Editorials

Editorial: Town, Liquor Authority make strange bedfollows

It isn’t clear how effective the strategy may turn out to be, but you’ve got to give the town credit for ingenuity in seeking to resolve some basic zoning and land use issues by calling in the State Liquor Authority.

As our cover story this week reports, the town filed formal objections to liquor license applications from an inn, a B&B and a winery. Leaving to another day a review of how much of the town’s economy is based, at least in part, on alcohol sales and consumption, it’s interesting to see that one way to get a business owner’s attention is to threaten the liquor license. In at least one case, it appears to be working. The town and the new owner of the former Blue Dolphin in East Marion, soon to reopen as the Blue Inn, have held discussions on addressing the noise complaints that the business regularly generated before it closed two years ago. Both say the talks, while not yet completed, have been fruitful.

When he bought the property, Sam Glass unfortunately also acquired the place’s less-than-sterling reputation.

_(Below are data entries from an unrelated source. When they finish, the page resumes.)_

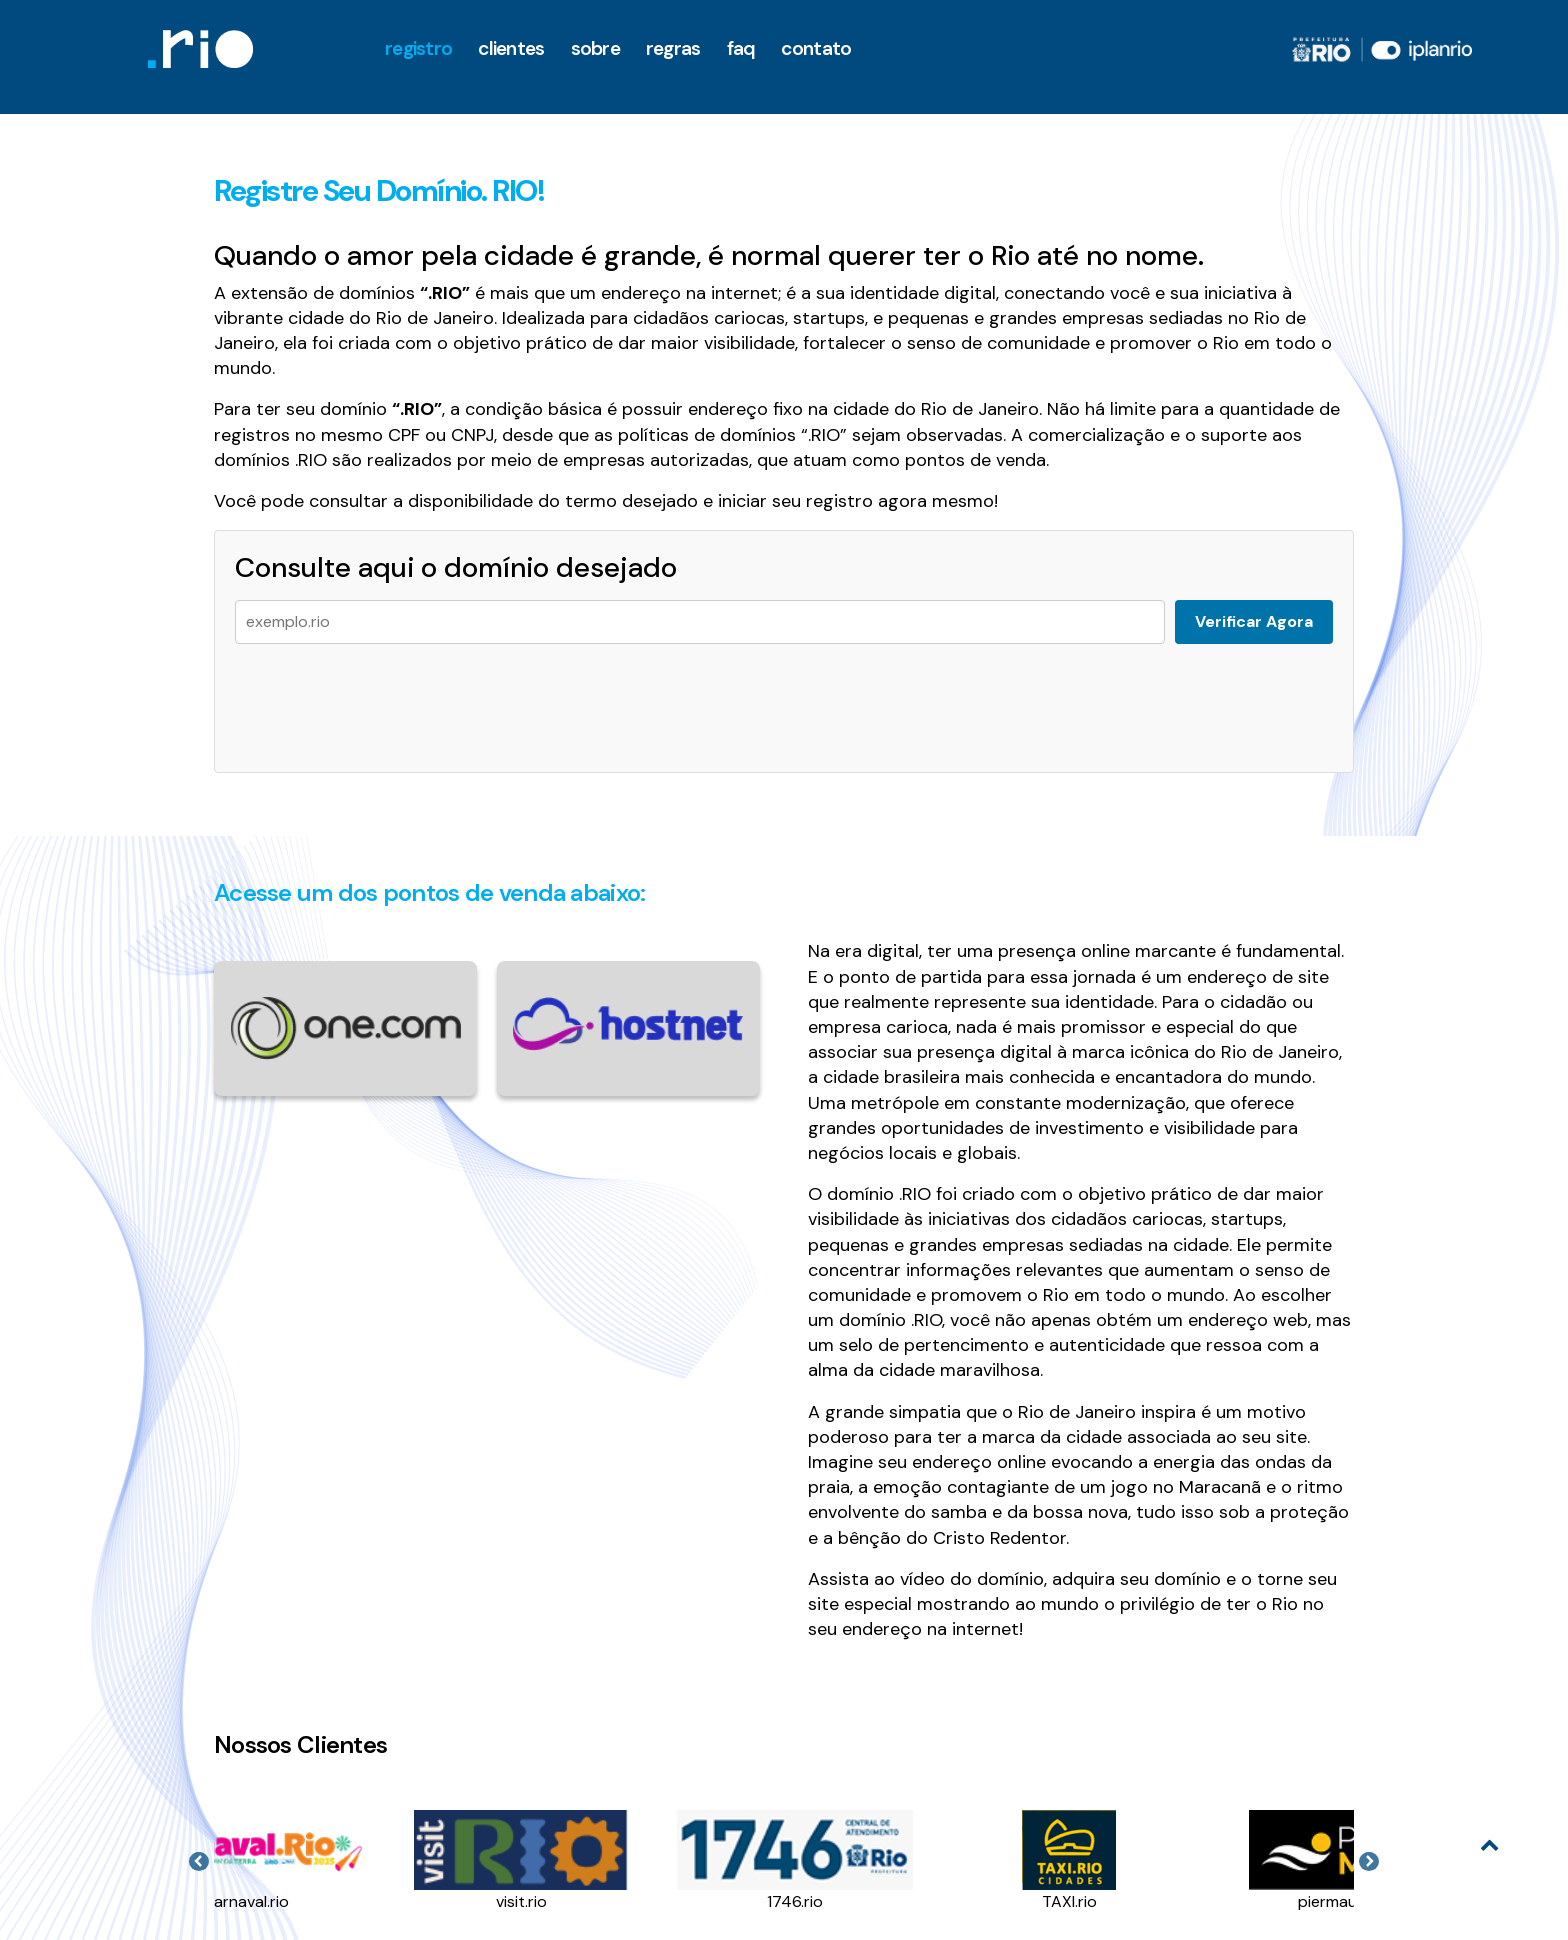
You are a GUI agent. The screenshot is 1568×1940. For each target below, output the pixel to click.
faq (741, 48)
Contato (816, 48)
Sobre (595, 48)
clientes (511, 48)
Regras (673, 48)
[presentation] (387, 698)
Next (1369, 1862)
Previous (199, 1862)
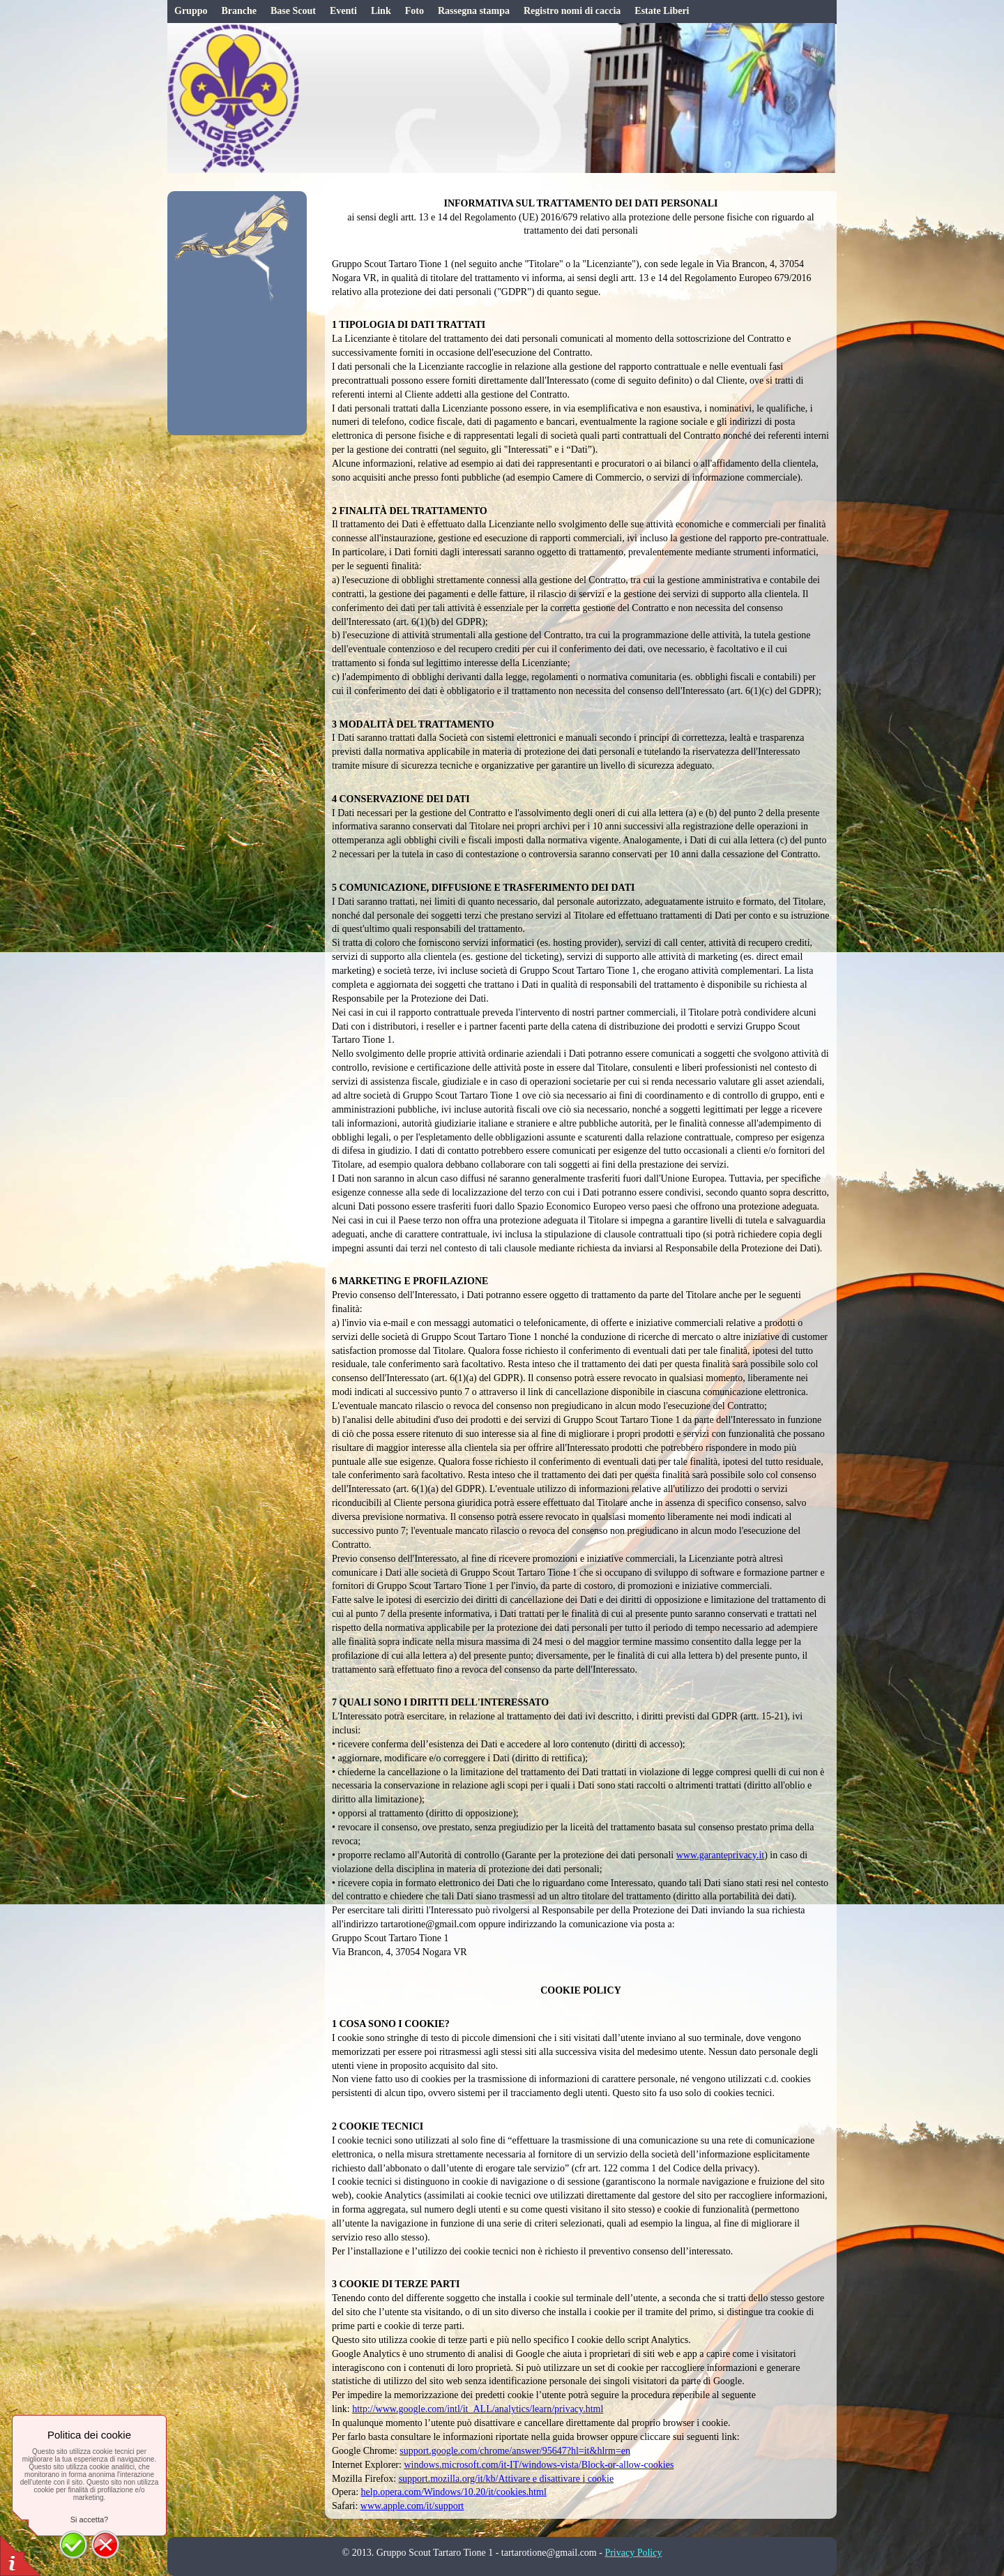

Fair or not, the sins of the previous owners are being visited upon him.

Looking at it from another perspective, both town and owner can make a fresh start and work cooperatively on ways the inn can prosper without causing the neighbors to suffer. It’s unrealistic to think that the inn will never again generate a noise complaint, but at the moment the prospects for a peaceful future far outweigh the problems of the past.